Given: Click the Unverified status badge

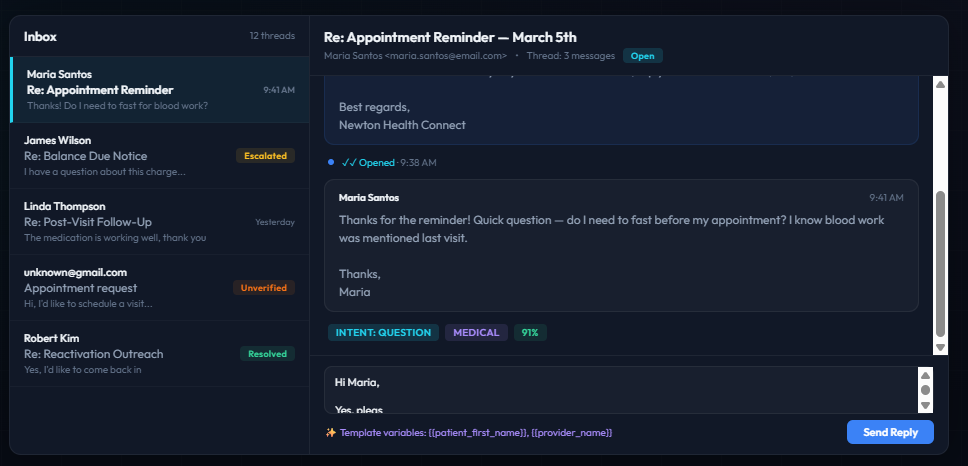Looking at the screenshot, I should 264,288.
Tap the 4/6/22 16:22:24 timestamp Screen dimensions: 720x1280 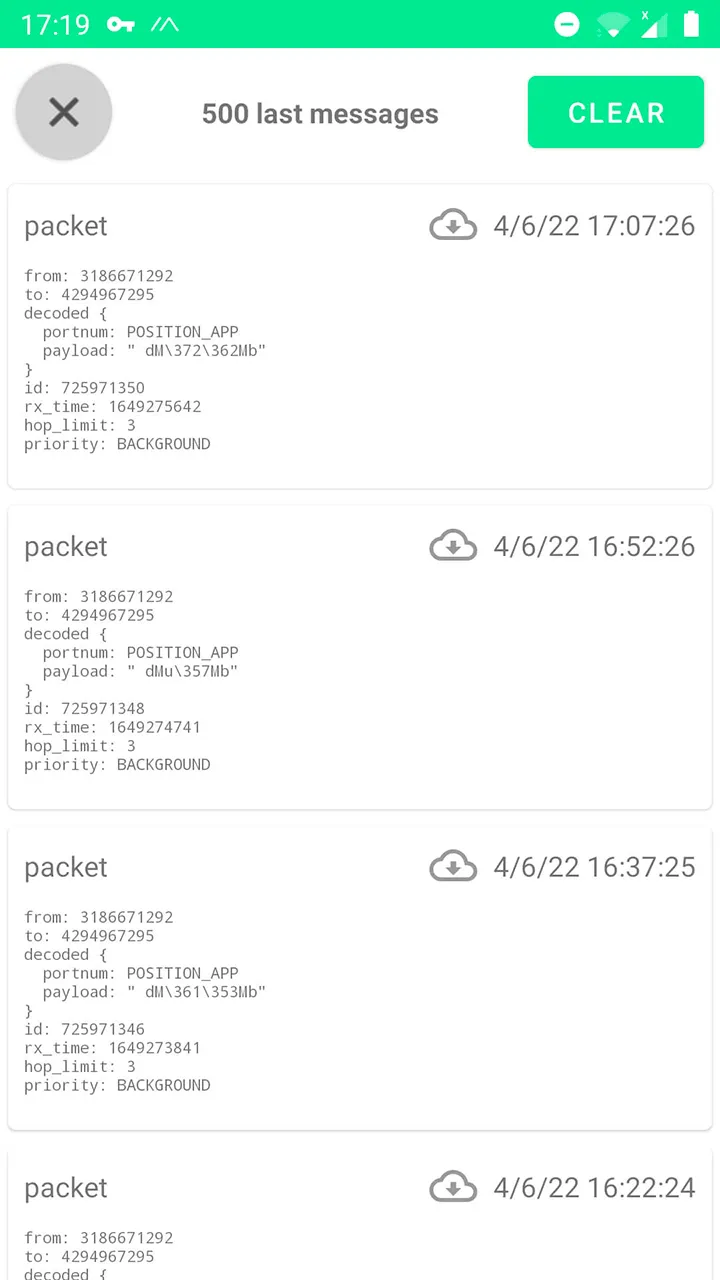tap(594, 1188)
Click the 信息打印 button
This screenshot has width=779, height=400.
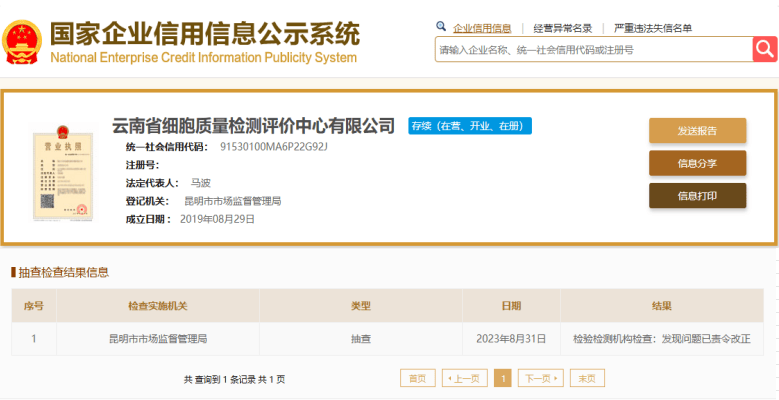tap(698, 196)
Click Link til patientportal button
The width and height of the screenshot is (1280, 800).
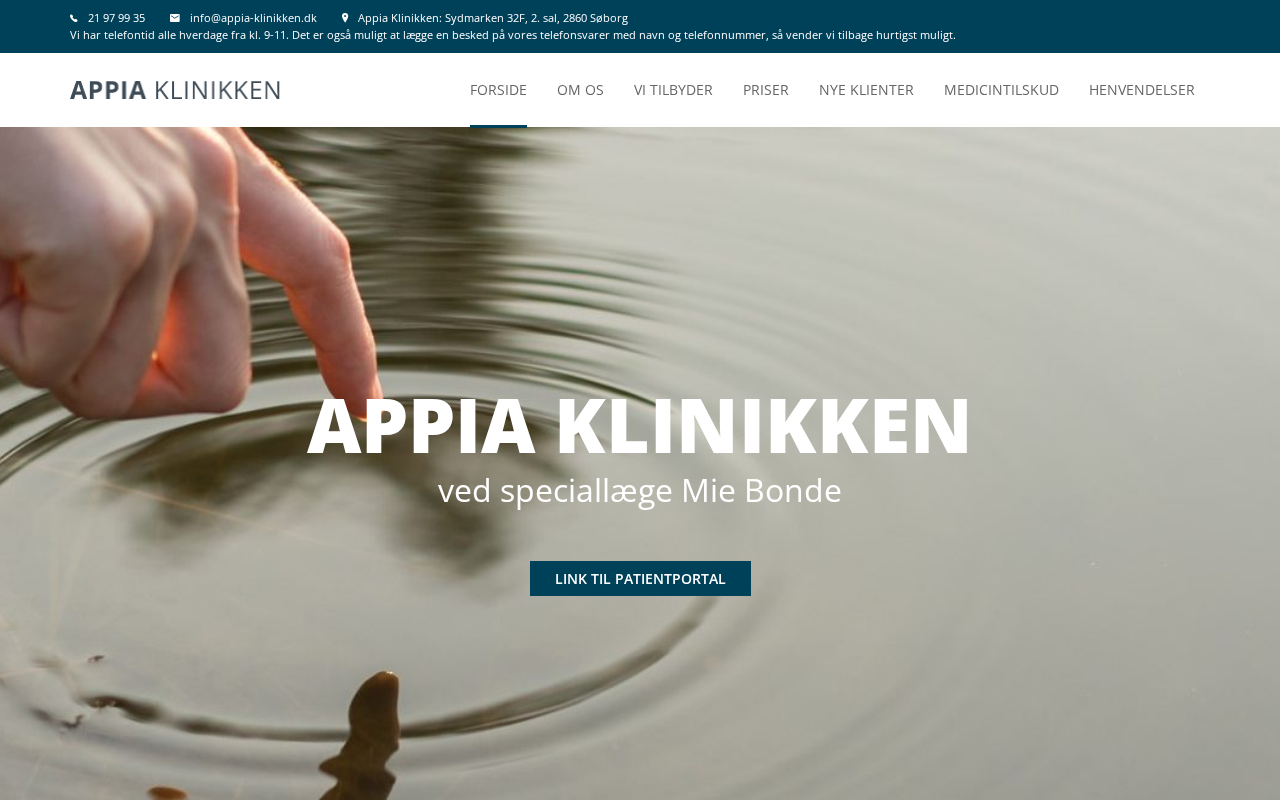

> What to work on:
Search the entries for the string "button" and collect each line that has it.

> Final answer:
Click the 信息打印 button
Click Link til patientportal button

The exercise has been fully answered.